Mini Teaser: As strange as it may seem, now is the best time to push for peace in the Middle East.

by Author(s): John C. Hulsman

It may also be objected that the Europeans would never agree. Well, a secondary motivation for this strategy from a U.S. point of view would be precisely to take some of the weight of responsibility-and blame-for the Israeli-Palestinian imbroglio off the shoulders of the United States and place it where, after all, it ultimately belongs historically. If the European Union did ultimately refuse to accept even the possibility of Israeli and Palestinian membership, the Europeans would have demonstrated their hypocrisy and irresponsibility towards the Middle East. And European criticisms of U.S. policy would go very quiet for awhile. However, shifting blame onto the Europeans is not of course the goal of such an ethical realist approach to the Israel-Palestinian conflict. The point is to solve the problem.

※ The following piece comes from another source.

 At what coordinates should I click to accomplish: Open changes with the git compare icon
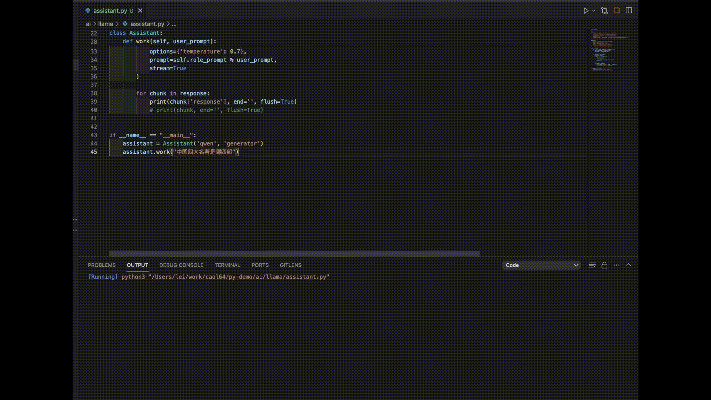(604, 11)
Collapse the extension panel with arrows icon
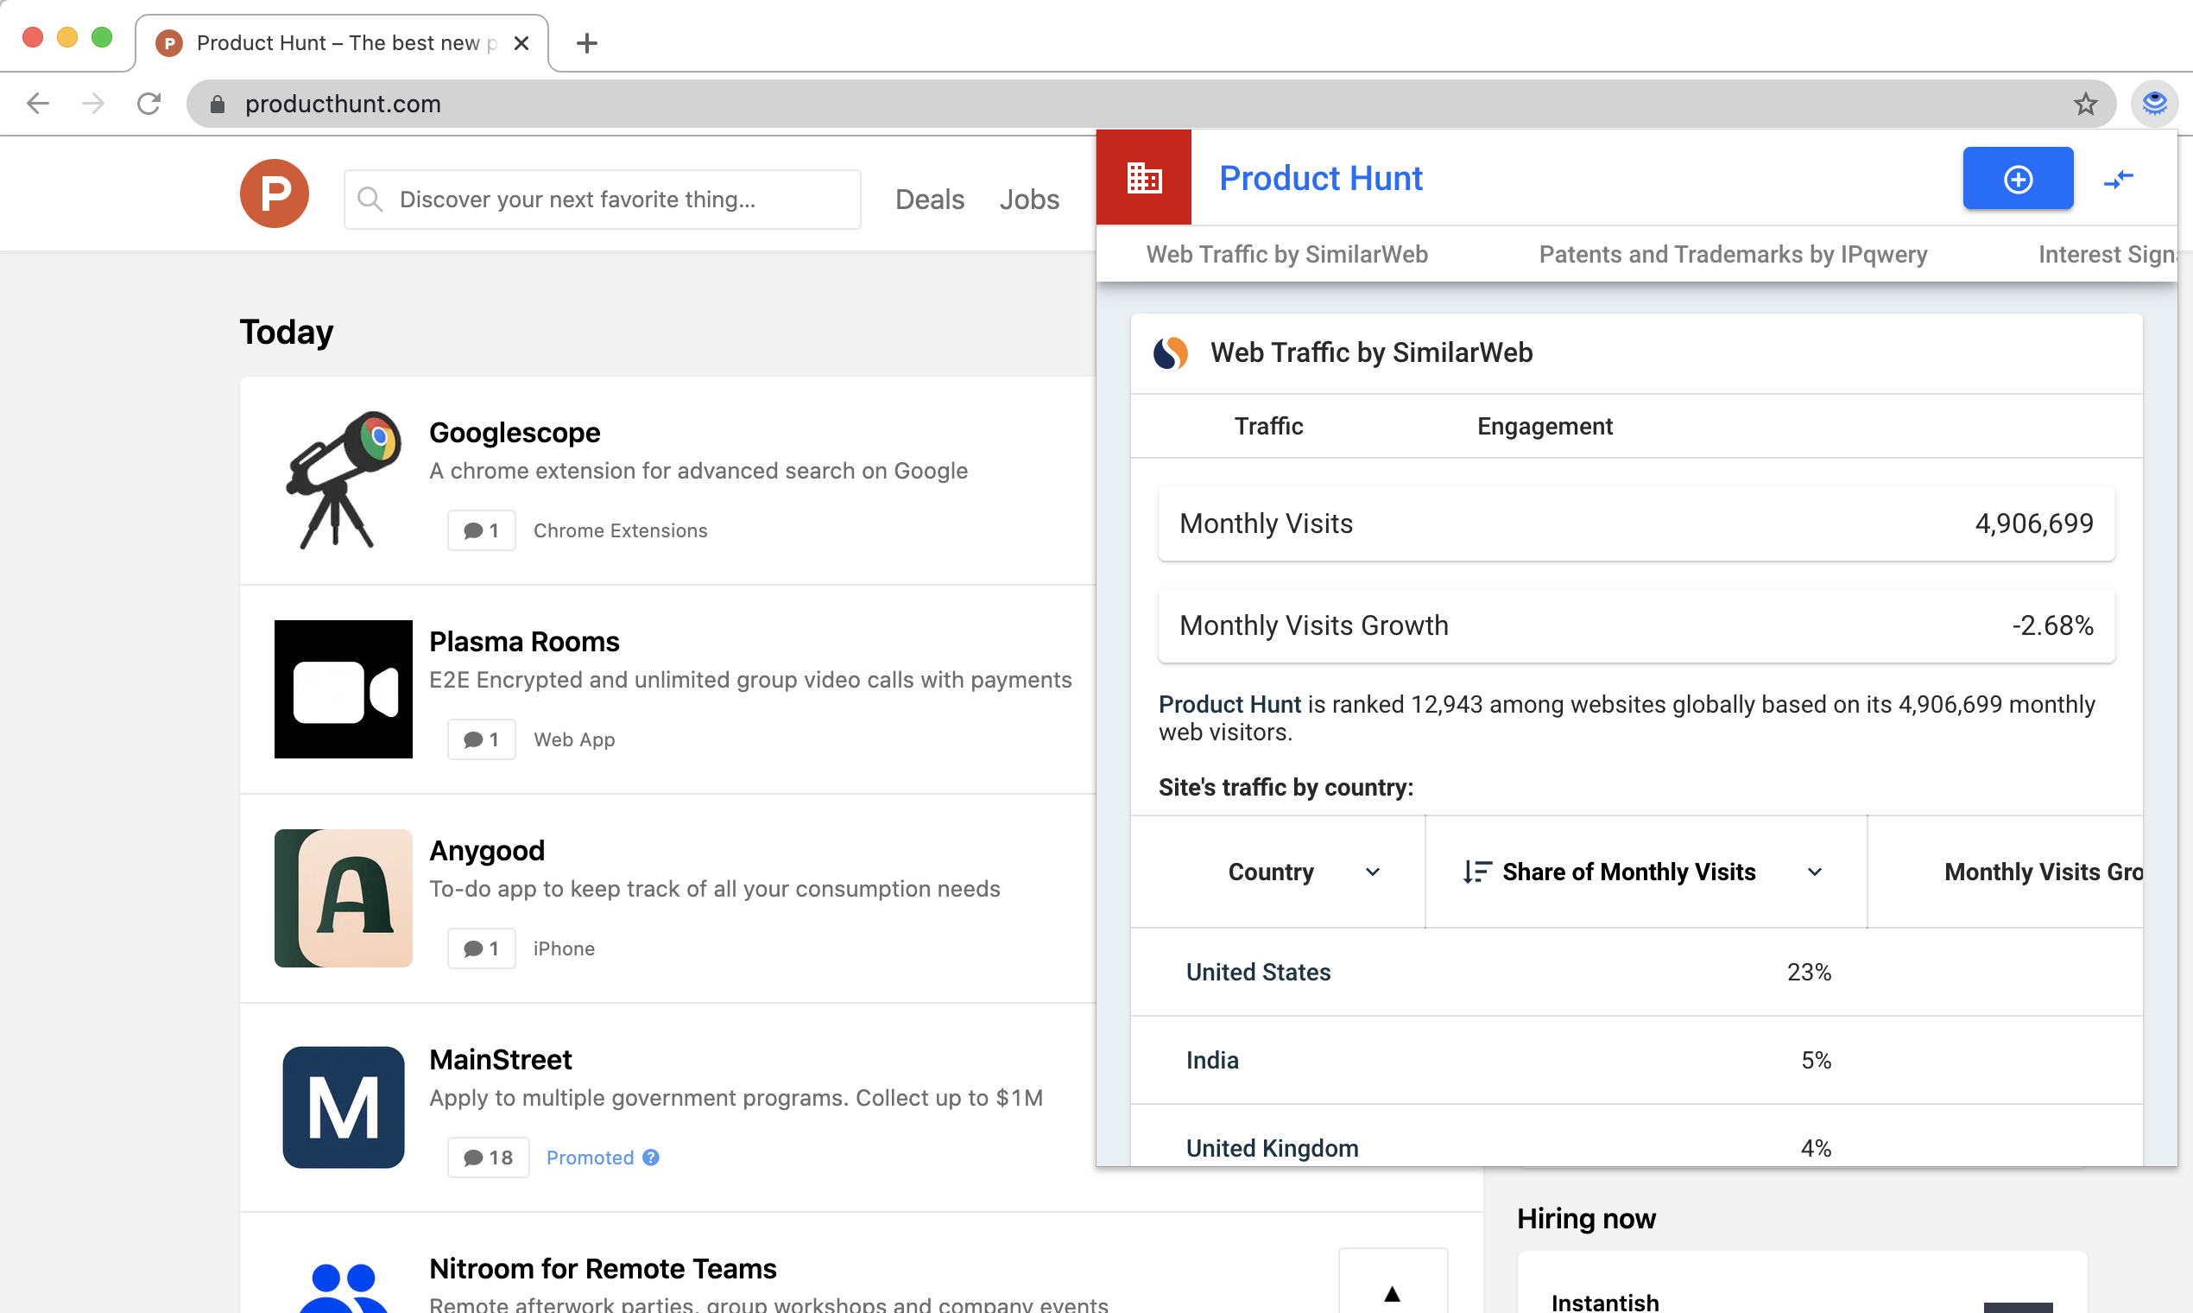This screenshot has width=2193, height=1313. coord(2118,180)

Though both a clear U.S. decision on the contours of a final settlement and strong U.S. pressure on Israelis and Palestinians would be essential to bringing about peace, in the longer run a European role would also help the United States to step back from its present level of embroilment in the region, and to qualify-or at least veil-its present domination of the Middle East. As Robert Pape and others have demonstrated in The National Interest and elsewhere, America's present overt domination is bitterly unpopular in the region and serves as a principal recruiting tool for Al-Qaeda.

Given the unstable and violent nature of the Middle East, any power attempting to exercise this kind of hegemony is also bound to be drawn into repeated wars-with potentially disastrous results for America's wider global leadership. It is highly desirable therefore that the United States take a step back, and seek both to limit its power and to veil it as far as possible behind that of regional states and regional and international agreements. We should help Israel and Palestine to become a bridge between Europe and the Middle East, rather than a bloody, embattled and permanently endangered outwork of the United States.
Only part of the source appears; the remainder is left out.